Data excerpts:
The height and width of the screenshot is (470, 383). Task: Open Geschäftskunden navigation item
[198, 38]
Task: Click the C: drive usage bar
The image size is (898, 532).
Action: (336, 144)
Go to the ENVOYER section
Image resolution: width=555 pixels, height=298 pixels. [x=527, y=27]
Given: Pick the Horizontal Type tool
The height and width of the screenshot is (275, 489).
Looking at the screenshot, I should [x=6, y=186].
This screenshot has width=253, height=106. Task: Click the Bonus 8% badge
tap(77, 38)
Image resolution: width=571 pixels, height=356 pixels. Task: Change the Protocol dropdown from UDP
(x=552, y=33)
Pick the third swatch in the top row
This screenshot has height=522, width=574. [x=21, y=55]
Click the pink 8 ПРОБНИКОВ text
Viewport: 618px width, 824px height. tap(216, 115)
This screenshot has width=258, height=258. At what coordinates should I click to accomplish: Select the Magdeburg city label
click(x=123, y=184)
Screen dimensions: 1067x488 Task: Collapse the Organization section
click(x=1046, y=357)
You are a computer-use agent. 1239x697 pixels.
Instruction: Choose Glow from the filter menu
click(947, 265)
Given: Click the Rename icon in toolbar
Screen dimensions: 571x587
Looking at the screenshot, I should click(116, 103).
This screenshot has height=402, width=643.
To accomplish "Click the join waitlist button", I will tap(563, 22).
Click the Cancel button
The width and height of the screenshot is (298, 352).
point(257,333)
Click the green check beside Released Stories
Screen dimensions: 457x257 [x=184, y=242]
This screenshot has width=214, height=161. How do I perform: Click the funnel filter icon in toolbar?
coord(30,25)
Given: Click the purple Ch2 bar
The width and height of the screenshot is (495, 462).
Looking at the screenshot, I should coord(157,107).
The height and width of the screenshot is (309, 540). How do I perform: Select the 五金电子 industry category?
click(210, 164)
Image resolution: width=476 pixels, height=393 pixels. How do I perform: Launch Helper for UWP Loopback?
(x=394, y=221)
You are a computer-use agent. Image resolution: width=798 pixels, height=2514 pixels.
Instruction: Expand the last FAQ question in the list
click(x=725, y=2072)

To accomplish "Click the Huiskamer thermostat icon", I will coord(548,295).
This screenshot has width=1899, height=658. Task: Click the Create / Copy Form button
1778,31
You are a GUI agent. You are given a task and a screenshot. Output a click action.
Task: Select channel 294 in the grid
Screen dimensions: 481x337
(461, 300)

## PROBLEM STATEMENT
Every record should be printed again exactly as it reads.

## TASK ANSWER
The height and width of the screenshot is (470, 383). Task: Open Geschäftskunden navigation item
[198, 38]
Task: Click the C: drive usage bar
The image size is (898, 532).
Action: (336, 144)
Go to the ENVOYER section
Image resolution: width=555 pixels, height=298 pixels. [x=527, y=27]
Given: Pick the Horizontal Type tool
The height and width of the screenshot is (275, 489).
Looking at the screenshot, I should [x=6, y=186].
This screenshot has width=253, height=106. Task: Click the Bonus 8% badge
tap(77, 38)
Image resolution: width=571 pixels, height=356 pixels. Task: Change the Protocol dropdown from UDP
(x=552, y=33)
Pick the third swatch in the top row
This screenshot has height=522, width=574. [x=21, y=55]
Click the pink 8 ПРОБНИКОВ text
Viewport: 618px width, 824px height. tap(216, 115)
This screenshot has width=258, height=258. At what coordinates should I click to accomplish: Select the Magdeburg city label
click(x=123, y=184)
Screen dimensions: 1067x488 Task: Collapse the Organization section
click(x=1046, y=357)
You are a computer-use agent. 1239x697 pixels.
Instruction: Choose Glow from the filter menu
click(947, 265)
Given: Click the Rename icon in toolbar
Screen dimensions: 571x587
Looking at the screenshot, I should click(116, 103).
This screenshot has height=402, width=643.
To accomplish "Click the join waitlist button", I will tap(563, 22).
Click the Cancel button
The width and height of the screenshot is (298, 352).
point(257,333)
Click the green check beside Released Stories
Screen dimensions: 457x257 [x=184, y=242]
This screenshot has width=214, height=161. How do I perform: Click the funnel filter icon in toolbar?
coord(30,25)
Given: Click the purple Ch2 bar
The width and height of the screenshot is (495, 462).
Looking at the screenshot, I should coord(157,107).
The height and width of the screenshot is (309, 540). How do I perform: Select the 五金电子 industry category?
click(210, 164)
Image resolution: width=476 pixels, height=393 pixels. How do I perform: Launch Helper for UWP Loopback?
(x=394, y=221)
You are a computer-use agent. Image resolution: width=798 pixels, height=2514 pixels.
Instruction: Expand the last FAQ question in the list
click(x=725, y=2072)

To accomplish "Click the Huiskamer thermostat icon", I will coord(548,295).
This screenshot has width=1899, height=658. Task: Click the Create / Copy Form button
1778,31
You are a GUI agent. You are given a task and a screenshot. Output a click action.
Task: Select channel 294 in the grid
Screen dimensions: 481x337
(461, 300)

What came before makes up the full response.